この本の話は全体的に見て、美しい話ばかりだったように思う。この本から、ヘッセの考えるところのメルヒェンが見えたように思う。すっかりとヘッセが好きになった。詩集は途中まで読んだけど、師が絶対的に美しいわけでなく。物語の美しさという物を、再認識したように思えた。この本全体の感想と言えば、ありきたりな言葉で、心が洗われたようだと言ったところだろうか。
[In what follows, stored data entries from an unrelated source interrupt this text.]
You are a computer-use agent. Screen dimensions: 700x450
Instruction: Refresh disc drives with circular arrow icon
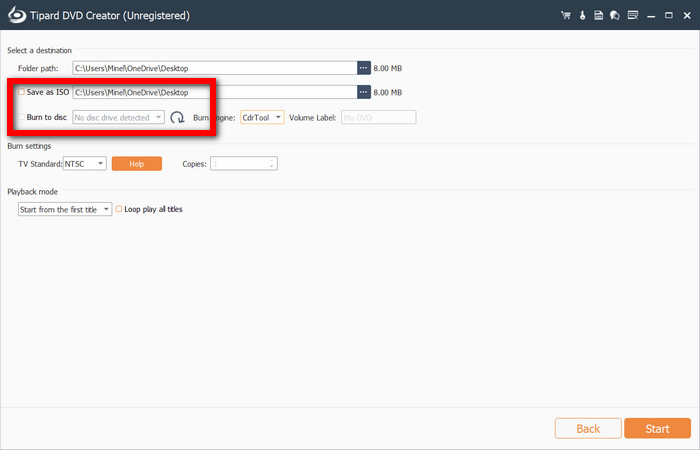[x=177, y=117]
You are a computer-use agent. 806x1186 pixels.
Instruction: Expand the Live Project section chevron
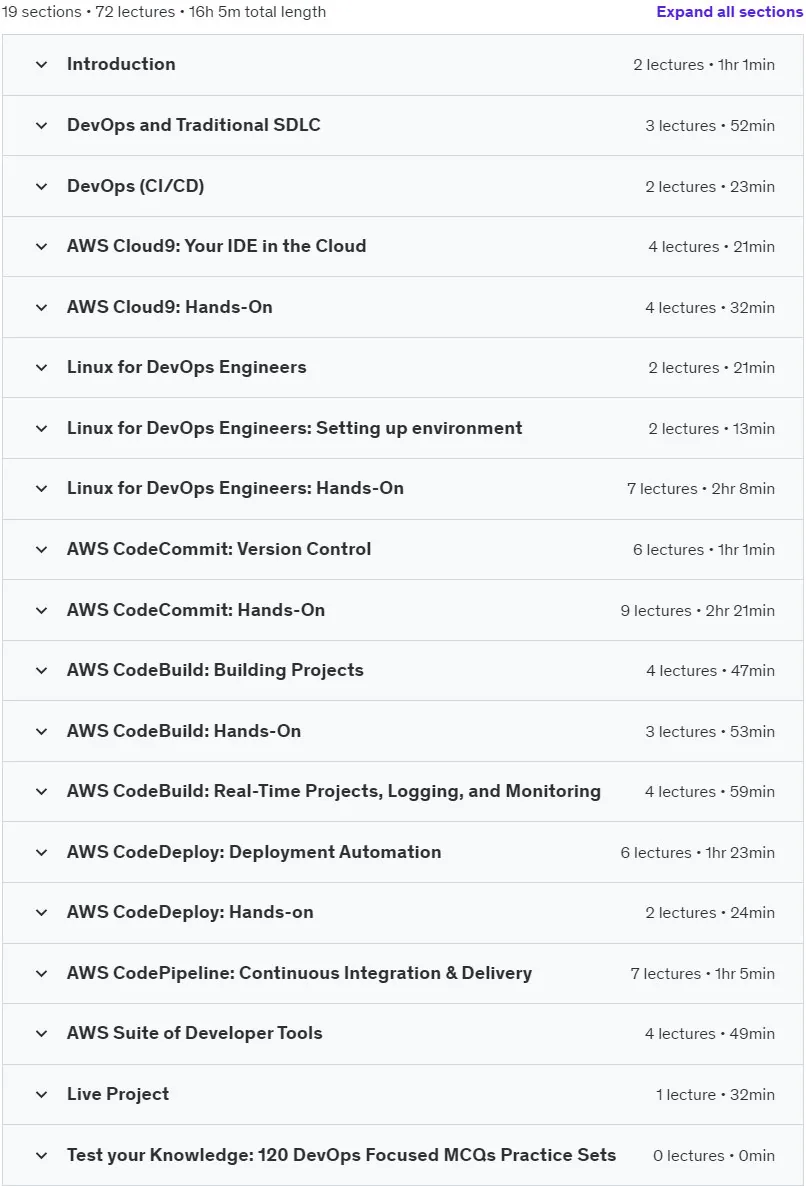point(42,1094)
「アウグスツス」…この話は、母親の子に対する愛情から出た悲劇に始まって、その子アウグスツスが最後には自分が誰からも愛されるという悲劇に気付いて、更正というか自分のした罪を認めていくことで話が終わる。読み進める内に非常に母親の愛情がもどかしかった。人から愛され過ぎて人を愛せないということが、傍目に見てこんな事なんだな。と感じた。何もアウグスツスが悪い訳じゃないんだろうな、と感じ続けていた。
「ファルドゥム」…人が山になるという発想は正に童話的だと思う。しかしこの話の中心はそこになくて、その山でありかつ男でありかつ女であることにある。山になった物がただ寂しいというのでなく、単性的である事に寂しさがあるというのは、このただの童話に見えるような話の中に、恋物語のような物が垣間見れて楽しかった。
 このほかの話も非常に美しくて、心地よかった。グリム童話なんか読んでたら心が汚されるな、とも思うくらい快かった。